# My New Website is up!



## AnyMonkey (Nov 26, 2012)

Hi All, please feel free to check out my new website at www.anymonkey.ca and get a bit of info on the new app im having developed to help you draw roofs, manage photos, count hardware, draw sketches and highlight pdf specs

Website is not 100% operational but its close

Grumpy I am still wondering if you have access to an ipad and would like to do a review for me?

regards

Ken

[email protected]


----------



## BamBamm5144 (Jan 2, 2010)

I have an Ipad but I can't seem to find it there and none of your links on your site work...


----------



## AnyMonkey (Nov 26, 2012)

hi bam bam sorry there will not be a download link on the site. It will be a private link supplied by me to potential cusomters one they understand the costs etc.... I am however hoping that grumpy is willing to do a review for me since he seems to be on every board on the internet 

Ken


----------



## vtroofing (Sep 27, 2009)

I call BS.


----------



## AnyMonkey (Nov 26, 2012)

very intelligent responce VT.....

to explain though..... because the app is server based it is no good to anyone unless i set up the admin area for them in the server so there is not much point in providing a download link... also noone will be allowed to install the app unless i have their UDID number from their ipad to confirm that they have purchased the app... i will however give a 30 day trial to anyone that asks for it.. and i do not require your credit card info to do that... but what will happen is that after 30 days the app will shut down and i will delete you from the admin area again making the app useless.

anyways the guy that did my website is in cuba for a few days so i have to wait for a bit before more work can be done on it.

regards,

ken


----------



## vtroofing (Sep 27, 2009)

AnyMonkey said:


> very intelligent responce VT.....
> 
> to explain though..... because the app is server based it is no good to anyone unless i set up the admin area for them in the server so there is not much point in providing a download link... also noone will be allowed to install the app unless i have their UDID number from their ipad to confirm that they have purchased the app... i will however give a 30 day trial to anyone that asks for it.. and i do not require your credit card info to do that... but what will happen is that after 30 days the app will shut down and i will delete you from the admin area again making the app useless.
> 
> ...


I know, intelligent responSe. No one, well I am not doubting the use of the App- if you are a Ipad guy- I am curious to see if Grumpy does a "review" on it as he shoots pretty straight- The link did not work before now it does take me to a landing page. Not holding the notoriety of the grump but I will take a look.


----------



## One eyed William (Dec 10, 2012)

I did not see anything on price. What is the price of the App?


----------



## LCG (May 30, 2011)

Can this be used on anything other than an ipad? I have a Lenovo laptop/tablet and would be willing to give this a try.


----------



## BrandRoof (Dec 13, 2011)

Although I'm not for this type of software I do have to say its probably best to put some more info on pricing on the website. If your planning to mass market this product your not going to be able to handle the call volume when and IF it takes off.


----------



## AnyMonkey (Nov 26, 2012)

vtroofing said:


> I know, intelligent responSe. No one, well I am not doubting the use of the App- if you are a Ipad guy- I am curious to see if Grumpy does a "review" on it as he shoots pretty straight- The link did not work before now it does take me to a landing page. Not holding the notoriety of the grump but I will take a look.


 
if you are aN Ipad guy (touche)


----------



## AnyMonkey (Nov 26, 2012)

the app is not cheap... it was never meant to be... it is more of a program than an app. When it is fully working it will cost $1299.00 for the core program and site admin setup then $299.99 per device installed on so if a company bought 2 licenses it will cost about $1900.00 or $950 each but if you compare it to what is out there in the market today I feel this is a bargain. We had our roofing association annual meeting this weekend and i had scheduled 4 demos of what i have so far but time only permitted me to do 2 of them because it is a pretty hectic day with association stuff and the big dinner gala at the end but both companies i showed it to have said that they feel it is a good investment and are likely to buy on January 01 for beta test.

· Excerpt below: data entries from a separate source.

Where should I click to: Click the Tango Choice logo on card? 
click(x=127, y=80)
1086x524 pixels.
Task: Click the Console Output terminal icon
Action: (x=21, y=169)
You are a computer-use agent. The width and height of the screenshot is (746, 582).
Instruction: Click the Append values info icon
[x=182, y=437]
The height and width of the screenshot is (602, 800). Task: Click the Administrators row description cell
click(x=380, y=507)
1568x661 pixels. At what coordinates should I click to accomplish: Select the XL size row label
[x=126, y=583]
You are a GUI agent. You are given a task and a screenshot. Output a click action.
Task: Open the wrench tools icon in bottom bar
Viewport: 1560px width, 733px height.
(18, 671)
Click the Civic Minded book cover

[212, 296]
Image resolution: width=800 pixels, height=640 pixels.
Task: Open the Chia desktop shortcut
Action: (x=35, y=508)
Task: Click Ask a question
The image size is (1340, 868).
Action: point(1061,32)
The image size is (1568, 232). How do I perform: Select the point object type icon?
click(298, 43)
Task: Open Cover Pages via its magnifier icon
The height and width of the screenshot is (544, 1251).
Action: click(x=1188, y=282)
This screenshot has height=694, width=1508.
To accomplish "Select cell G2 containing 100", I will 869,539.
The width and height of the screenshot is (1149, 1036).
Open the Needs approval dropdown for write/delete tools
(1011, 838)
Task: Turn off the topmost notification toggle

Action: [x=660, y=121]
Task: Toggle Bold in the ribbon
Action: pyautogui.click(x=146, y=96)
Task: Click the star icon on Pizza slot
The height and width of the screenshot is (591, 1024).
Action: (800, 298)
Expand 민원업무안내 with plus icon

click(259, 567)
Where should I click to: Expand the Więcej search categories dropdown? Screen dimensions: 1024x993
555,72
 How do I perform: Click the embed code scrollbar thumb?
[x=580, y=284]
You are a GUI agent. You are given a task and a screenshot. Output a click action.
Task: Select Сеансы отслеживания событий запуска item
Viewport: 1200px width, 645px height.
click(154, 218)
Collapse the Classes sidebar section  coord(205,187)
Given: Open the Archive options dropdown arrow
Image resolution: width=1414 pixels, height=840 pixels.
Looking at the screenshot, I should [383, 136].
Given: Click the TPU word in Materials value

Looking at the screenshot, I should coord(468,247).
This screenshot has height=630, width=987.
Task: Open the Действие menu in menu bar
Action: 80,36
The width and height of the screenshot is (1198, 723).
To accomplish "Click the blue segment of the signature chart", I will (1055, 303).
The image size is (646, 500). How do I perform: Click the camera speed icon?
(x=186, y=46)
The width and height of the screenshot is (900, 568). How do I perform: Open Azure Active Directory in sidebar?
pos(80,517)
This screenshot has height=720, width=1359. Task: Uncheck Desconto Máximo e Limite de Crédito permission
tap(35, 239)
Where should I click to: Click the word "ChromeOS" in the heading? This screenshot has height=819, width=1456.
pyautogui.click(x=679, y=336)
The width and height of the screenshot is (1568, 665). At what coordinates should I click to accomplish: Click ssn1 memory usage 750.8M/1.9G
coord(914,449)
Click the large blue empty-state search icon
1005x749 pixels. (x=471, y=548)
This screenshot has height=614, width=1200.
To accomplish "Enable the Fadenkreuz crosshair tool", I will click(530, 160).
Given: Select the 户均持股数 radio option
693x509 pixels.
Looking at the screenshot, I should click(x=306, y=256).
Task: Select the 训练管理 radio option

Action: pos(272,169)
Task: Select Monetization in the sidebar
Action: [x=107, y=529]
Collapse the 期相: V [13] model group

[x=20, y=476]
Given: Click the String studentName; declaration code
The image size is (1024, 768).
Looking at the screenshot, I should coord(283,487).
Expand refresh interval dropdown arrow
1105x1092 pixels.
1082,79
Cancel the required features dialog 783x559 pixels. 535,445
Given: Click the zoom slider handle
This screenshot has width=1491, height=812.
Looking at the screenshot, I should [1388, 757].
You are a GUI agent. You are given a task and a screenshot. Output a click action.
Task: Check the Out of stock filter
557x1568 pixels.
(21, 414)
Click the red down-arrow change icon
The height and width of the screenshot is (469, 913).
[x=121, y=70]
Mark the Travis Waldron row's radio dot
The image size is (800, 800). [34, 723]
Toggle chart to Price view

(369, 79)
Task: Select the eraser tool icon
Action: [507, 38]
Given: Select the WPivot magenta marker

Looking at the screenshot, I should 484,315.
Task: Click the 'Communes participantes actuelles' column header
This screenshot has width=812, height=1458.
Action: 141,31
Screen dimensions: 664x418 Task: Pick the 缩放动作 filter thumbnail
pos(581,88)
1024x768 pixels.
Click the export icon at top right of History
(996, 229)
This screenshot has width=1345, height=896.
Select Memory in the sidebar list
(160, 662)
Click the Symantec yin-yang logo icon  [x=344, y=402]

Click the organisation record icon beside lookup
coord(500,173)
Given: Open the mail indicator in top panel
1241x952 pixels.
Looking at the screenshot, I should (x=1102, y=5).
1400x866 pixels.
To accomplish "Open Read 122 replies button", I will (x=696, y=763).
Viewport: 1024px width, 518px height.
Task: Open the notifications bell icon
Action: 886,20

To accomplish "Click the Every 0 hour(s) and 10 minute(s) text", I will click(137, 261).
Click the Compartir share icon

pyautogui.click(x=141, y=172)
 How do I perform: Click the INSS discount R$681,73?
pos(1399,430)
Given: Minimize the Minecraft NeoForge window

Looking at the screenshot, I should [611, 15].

Right now for anyone that is willing to do a 1 month beta test on it will get the app for $599.00 and $299.00 per...... all i ask in return for the $700.00 reduction is a few emails if there are problems and suggestions for future upgrades.

anyways more info will follow as it becomes available.

Ken


----------



## BamBamm5144 (Jan 2, 2010)

AnyMonkey said:


> hi bam bam sorry there will not be a download link on the site. It will be a private link supplied by me to potential cusomters one they understand the costs etc.... I am however hoping that grumpy is willing to do a review for me since he seems to be on every board on the internet
> 
> Ken


That's fine. I have thousands of posts scattered about but not a big deal.

I think that price is too steep for any roofing program. As of right now, you can use apps like Measure Map and get pretty detailed aerial measurements and it is a $1 purchase from the App store. Once you multiply the measurements by the pitch factor, it works well, I haven't been short yet.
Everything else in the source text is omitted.